9. Ethics statements

This work does not use any animal or human studies.

CRediT authorship contribution statement

Almir Neto: Conceptualization, Data curation, Formal analysis, Investigation, Methodology, Software, Validation, Visualization, Writing – original draft, Writing – review & editing. Luis Gomes: Data curation, Formal analysis, Investigation, Methodology, Project administration, Software, Validation, Visualization, Writing – original draft, Writing – review & editing. Zita Vale: Conceptualization, Writing – review & editing, Visualization, Validation, Resources, Software, Supervision, Project administration, Methodology, Funding acquisition, Formal analysis.

Declaration of competing interest

The authors declare that they have no known competing financial interests or personal relationships that could have appeared to influence the work reported in this paper.

Biographies

Almir Neto received a Ph.D. degree in electrical and computer engineering from the Federal University of Rio Grande do Norte (UFRN), in 2016. He is currently a professor and researcher at the Federal Institute of Education, Science and Technology of Maranhão (IFMA). His research interests include smart buildings, smart grids, multi-agent systems, robotic, AI applied to energy management, and IoT.

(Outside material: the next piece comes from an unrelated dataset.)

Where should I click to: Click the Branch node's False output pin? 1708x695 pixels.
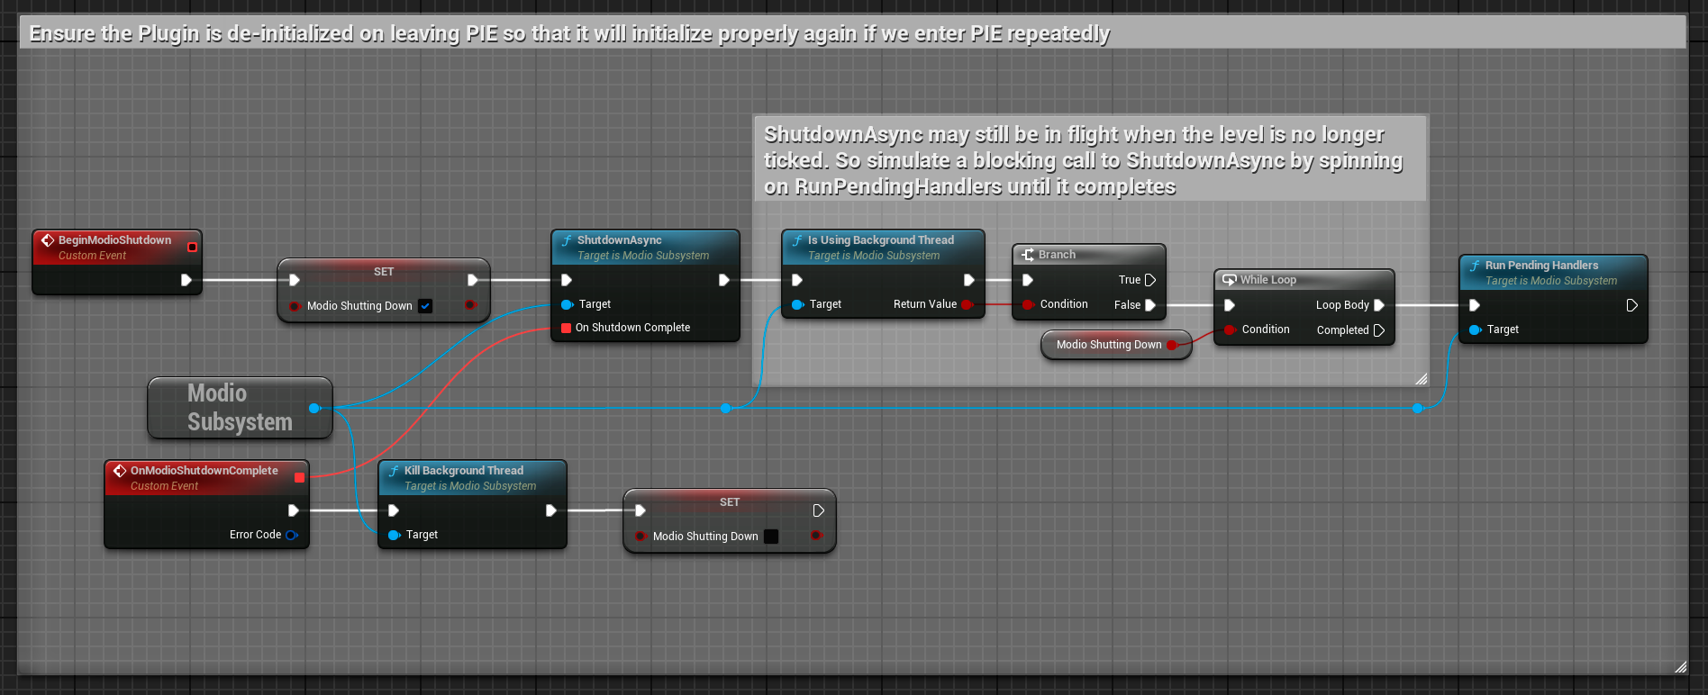[x=1149, y=305]
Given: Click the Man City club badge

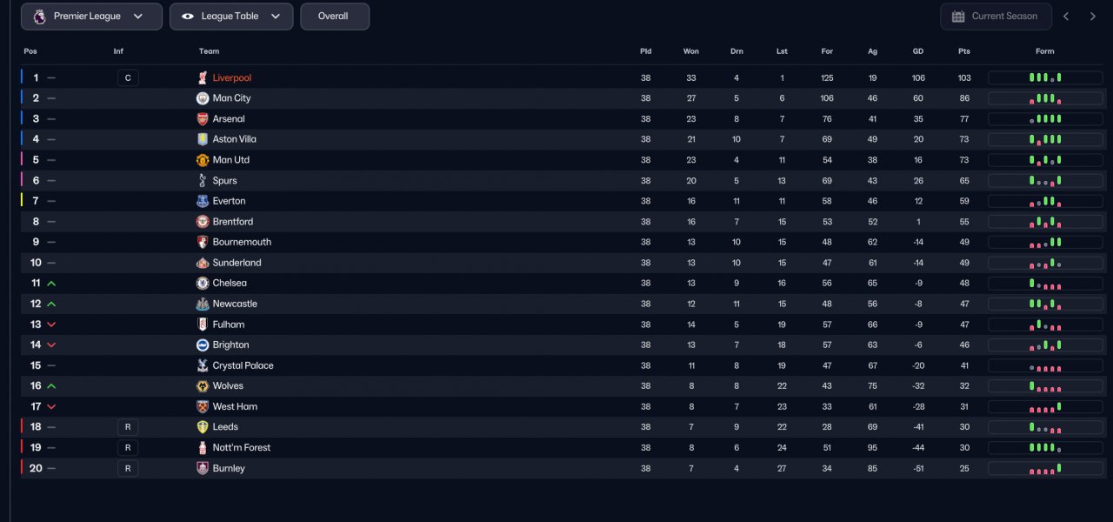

Luis Gomes received a Ph.D. degree in computer engineering from the University of Salamanca, Spain, in 2020. He is currently a junior researcher at the Polytechnic of Porto - School of Engineering (ISEP). His research interests include smart buildings, microgrids, citizen energy communities, multi-agent systems, AI applied to energy management, and IoT.

Zita Vale received a Ph.D. degree in electrical and computer engineering from the University of Porto, Porto, Portugal, in 1993. She is currently a Professor at the Polytechnic Institute of Porto. Her research interests include artificial intelligence, smart grids, electricity markets, demand response, electric vehicles, and renewable energy sources.